#### Directive
Convert the lines of the material starting at the line containing "This screenshot has height=734, width=1867." and ending at the line containing "(944, 461)." into a JSON list of strings, one string per line, with blank lines omitted.

[Dataset records]

◇ ◇ ◇

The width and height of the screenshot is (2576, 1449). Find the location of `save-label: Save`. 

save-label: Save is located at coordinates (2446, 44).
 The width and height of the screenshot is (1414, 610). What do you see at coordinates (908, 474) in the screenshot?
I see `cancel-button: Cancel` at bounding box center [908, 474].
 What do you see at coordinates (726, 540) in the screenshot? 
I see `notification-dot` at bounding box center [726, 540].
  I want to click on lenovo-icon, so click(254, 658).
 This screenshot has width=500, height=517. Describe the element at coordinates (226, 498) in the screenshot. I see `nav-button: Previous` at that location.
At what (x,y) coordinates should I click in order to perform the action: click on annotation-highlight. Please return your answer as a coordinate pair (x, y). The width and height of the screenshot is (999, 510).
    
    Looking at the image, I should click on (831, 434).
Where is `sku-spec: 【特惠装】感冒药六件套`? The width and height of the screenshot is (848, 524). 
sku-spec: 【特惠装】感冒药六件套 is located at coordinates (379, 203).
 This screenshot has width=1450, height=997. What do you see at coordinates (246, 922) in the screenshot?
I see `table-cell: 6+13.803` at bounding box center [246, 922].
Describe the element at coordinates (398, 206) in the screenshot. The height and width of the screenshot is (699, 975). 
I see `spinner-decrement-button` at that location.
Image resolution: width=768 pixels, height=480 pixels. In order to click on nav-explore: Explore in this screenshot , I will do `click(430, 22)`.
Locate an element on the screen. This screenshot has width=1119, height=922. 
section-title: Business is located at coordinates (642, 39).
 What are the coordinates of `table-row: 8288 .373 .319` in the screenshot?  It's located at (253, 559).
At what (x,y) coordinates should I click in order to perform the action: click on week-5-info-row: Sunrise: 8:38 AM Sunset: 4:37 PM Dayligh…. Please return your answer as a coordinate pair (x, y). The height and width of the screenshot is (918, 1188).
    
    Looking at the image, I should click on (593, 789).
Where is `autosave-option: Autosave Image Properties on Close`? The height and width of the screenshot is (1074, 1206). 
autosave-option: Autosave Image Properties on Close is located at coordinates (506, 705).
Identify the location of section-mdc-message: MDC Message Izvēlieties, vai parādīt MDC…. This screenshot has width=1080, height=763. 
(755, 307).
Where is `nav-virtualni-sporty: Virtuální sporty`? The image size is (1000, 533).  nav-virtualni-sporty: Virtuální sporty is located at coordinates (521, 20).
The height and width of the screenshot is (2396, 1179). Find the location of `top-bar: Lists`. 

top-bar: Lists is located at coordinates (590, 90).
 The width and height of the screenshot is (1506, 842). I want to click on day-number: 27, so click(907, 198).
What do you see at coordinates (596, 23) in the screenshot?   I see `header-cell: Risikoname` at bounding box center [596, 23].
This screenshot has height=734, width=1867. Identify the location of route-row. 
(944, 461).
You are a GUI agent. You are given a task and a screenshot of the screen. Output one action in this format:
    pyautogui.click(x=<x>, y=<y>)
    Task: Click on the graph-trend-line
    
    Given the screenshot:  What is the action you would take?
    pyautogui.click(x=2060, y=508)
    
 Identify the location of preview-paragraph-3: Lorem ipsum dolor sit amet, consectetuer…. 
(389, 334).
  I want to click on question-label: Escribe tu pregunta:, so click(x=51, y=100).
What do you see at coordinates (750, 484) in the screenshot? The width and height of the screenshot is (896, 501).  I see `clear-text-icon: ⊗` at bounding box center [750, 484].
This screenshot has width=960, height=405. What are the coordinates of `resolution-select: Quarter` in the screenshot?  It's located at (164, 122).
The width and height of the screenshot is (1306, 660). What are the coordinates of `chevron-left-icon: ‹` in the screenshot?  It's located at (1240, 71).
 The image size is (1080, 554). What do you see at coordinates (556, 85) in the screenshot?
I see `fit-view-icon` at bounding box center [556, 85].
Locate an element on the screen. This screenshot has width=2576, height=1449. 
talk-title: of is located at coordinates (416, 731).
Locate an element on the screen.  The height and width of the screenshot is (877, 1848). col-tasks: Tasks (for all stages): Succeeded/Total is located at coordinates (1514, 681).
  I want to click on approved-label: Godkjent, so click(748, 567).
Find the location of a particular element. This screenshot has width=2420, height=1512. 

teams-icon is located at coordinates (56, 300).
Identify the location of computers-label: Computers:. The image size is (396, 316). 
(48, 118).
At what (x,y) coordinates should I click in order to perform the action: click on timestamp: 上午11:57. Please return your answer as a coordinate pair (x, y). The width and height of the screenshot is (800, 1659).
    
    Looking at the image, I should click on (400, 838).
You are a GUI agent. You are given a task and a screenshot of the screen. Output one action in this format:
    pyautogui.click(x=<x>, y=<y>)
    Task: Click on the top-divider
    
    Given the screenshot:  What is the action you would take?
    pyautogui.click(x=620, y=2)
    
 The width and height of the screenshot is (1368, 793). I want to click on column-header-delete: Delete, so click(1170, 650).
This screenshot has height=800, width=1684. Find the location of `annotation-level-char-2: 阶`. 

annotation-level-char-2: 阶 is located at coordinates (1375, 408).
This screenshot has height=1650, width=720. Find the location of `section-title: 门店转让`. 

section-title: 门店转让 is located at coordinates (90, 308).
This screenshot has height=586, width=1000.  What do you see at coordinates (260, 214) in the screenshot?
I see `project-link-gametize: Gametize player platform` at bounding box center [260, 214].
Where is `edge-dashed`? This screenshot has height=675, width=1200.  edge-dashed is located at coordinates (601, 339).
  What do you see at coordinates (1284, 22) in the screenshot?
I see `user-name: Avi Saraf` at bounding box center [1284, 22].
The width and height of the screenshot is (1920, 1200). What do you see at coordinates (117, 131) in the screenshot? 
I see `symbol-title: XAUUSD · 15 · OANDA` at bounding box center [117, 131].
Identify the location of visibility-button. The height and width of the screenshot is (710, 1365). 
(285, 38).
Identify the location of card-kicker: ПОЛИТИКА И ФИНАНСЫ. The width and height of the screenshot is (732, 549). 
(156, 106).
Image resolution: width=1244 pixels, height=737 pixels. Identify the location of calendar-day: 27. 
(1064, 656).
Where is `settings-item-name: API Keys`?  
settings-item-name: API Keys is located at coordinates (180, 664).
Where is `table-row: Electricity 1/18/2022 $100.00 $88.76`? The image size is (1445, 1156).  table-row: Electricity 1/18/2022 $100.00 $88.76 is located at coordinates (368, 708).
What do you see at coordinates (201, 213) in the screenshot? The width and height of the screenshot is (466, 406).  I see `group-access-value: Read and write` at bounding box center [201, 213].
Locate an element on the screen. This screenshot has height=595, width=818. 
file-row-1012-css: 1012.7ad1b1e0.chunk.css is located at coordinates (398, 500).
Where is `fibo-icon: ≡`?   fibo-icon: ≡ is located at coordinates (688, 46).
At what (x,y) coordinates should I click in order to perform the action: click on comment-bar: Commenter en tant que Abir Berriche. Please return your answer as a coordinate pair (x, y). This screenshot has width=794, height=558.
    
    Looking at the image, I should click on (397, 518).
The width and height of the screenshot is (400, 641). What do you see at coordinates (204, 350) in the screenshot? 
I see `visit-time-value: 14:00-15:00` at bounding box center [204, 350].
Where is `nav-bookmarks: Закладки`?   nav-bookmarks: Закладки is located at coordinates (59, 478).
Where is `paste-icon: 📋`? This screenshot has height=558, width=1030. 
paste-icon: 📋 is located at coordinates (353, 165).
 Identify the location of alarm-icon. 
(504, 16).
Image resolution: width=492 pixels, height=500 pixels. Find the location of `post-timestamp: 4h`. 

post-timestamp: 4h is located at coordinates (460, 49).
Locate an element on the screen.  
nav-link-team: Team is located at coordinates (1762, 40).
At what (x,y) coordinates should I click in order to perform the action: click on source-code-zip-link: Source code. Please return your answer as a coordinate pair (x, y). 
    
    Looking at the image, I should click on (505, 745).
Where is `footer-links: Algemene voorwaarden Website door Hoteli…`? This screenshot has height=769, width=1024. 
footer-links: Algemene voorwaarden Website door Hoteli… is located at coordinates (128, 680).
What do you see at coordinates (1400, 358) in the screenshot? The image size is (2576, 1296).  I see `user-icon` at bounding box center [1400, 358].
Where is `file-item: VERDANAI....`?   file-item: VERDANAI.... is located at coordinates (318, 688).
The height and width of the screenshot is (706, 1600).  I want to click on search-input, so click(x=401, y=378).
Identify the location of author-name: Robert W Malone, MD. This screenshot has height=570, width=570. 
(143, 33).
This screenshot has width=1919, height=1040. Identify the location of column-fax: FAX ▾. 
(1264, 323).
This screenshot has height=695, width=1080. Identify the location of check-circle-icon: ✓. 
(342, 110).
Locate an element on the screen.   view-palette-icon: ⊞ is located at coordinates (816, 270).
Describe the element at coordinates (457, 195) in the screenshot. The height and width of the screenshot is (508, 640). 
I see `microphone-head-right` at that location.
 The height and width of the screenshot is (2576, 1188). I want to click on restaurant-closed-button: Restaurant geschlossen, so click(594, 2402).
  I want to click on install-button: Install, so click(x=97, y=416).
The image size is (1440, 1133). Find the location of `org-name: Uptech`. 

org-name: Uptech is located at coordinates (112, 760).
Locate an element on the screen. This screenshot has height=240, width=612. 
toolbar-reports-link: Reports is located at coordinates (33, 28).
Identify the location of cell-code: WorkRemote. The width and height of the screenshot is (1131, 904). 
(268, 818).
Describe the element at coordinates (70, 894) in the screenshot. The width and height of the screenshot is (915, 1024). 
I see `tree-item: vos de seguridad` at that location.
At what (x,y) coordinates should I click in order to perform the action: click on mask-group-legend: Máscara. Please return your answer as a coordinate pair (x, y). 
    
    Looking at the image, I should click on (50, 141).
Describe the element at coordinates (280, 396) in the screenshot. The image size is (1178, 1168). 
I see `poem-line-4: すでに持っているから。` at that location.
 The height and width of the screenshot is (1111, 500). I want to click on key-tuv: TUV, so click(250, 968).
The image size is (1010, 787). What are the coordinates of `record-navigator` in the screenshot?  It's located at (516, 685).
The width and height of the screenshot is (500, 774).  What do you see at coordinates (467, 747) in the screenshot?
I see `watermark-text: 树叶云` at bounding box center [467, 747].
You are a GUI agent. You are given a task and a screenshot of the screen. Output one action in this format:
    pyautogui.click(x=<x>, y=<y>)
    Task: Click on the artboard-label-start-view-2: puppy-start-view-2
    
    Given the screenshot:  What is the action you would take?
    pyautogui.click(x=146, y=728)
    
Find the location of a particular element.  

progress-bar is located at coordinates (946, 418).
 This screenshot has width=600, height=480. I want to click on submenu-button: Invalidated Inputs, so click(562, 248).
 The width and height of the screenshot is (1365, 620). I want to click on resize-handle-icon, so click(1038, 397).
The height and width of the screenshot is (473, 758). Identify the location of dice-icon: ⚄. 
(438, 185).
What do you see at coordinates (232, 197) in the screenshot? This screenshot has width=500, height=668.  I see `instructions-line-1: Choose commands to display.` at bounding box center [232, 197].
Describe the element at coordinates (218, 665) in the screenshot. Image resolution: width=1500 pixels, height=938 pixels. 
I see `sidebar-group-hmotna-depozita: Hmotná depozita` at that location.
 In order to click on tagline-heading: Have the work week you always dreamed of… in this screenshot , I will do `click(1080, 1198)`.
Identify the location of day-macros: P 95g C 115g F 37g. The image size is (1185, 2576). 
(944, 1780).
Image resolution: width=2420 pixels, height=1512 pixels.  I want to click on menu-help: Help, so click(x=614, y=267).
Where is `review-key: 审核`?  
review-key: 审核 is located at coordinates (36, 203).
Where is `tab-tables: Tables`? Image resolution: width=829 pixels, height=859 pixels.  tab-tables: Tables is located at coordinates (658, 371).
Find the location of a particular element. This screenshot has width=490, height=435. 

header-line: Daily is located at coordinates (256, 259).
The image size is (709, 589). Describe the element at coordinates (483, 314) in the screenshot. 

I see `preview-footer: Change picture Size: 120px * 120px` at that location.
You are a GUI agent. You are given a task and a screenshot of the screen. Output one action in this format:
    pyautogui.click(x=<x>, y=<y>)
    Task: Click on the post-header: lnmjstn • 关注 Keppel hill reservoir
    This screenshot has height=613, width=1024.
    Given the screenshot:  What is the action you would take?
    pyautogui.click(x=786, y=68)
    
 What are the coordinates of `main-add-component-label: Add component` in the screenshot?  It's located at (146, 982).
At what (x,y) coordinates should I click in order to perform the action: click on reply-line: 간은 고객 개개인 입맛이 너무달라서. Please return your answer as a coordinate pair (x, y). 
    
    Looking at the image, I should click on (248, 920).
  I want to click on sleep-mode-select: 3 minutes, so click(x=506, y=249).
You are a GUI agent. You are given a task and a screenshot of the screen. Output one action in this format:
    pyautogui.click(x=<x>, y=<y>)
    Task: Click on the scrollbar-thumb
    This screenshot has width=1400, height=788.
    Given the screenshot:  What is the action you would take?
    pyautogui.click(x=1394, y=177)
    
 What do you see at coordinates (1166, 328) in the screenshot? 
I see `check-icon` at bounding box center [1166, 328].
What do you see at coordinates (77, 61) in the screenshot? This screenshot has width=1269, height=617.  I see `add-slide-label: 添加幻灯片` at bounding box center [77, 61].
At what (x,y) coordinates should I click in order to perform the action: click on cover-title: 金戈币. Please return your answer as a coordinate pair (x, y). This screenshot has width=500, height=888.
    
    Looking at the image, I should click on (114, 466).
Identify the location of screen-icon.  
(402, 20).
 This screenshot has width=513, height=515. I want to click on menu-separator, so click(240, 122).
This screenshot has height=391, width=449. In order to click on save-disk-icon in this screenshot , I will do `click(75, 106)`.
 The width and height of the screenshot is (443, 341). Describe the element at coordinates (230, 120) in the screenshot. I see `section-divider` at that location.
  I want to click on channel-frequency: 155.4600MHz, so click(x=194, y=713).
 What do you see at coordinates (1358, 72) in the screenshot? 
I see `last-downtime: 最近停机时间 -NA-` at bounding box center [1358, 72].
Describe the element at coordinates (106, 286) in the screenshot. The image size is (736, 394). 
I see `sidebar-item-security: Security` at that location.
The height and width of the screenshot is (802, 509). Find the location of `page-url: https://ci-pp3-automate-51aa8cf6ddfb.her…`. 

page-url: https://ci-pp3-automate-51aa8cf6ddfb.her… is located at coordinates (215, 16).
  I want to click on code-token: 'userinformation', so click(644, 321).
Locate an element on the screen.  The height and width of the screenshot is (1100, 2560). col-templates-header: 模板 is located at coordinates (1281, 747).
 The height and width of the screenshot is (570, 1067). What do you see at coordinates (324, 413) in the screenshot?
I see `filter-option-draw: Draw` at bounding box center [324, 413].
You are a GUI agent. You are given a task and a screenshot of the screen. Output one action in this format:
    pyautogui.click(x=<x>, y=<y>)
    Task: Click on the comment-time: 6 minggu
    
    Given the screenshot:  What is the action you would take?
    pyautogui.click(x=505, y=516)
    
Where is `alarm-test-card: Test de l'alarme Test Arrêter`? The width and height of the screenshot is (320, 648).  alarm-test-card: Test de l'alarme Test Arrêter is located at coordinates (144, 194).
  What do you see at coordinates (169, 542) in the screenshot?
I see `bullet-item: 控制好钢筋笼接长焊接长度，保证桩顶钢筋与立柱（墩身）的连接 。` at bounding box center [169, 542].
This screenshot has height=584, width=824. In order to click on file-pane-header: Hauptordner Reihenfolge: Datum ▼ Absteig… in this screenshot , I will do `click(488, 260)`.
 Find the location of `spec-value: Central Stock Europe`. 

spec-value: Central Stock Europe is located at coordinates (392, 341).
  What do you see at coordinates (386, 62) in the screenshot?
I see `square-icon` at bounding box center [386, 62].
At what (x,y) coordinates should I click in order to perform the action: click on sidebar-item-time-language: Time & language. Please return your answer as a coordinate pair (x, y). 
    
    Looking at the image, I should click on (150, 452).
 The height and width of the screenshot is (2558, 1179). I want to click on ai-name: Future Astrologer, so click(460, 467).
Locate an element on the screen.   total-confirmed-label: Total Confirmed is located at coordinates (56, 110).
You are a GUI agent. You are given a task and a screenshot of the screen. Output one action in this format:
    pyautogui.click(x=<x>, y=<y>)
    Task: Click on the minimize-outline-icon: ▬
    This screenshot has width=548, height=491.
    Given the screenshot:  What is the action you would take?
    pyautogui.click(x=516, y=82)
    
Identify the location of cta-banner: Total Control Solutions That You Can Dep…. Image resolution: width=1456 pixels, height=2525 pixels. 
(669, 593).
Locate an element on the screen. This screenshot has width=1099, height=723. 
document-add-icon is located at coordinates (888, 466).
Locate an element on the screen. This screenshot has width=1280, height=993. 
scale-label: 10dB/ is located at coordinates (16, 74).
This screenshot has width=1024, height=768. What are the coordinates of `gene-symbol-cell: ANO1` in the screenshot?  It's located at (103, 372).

◇ ◇ ◇

#### Output for this task
[
  "This screenshot has height=734, width=1867. Identify the location of route-row. ",
  "(944, 461)."
]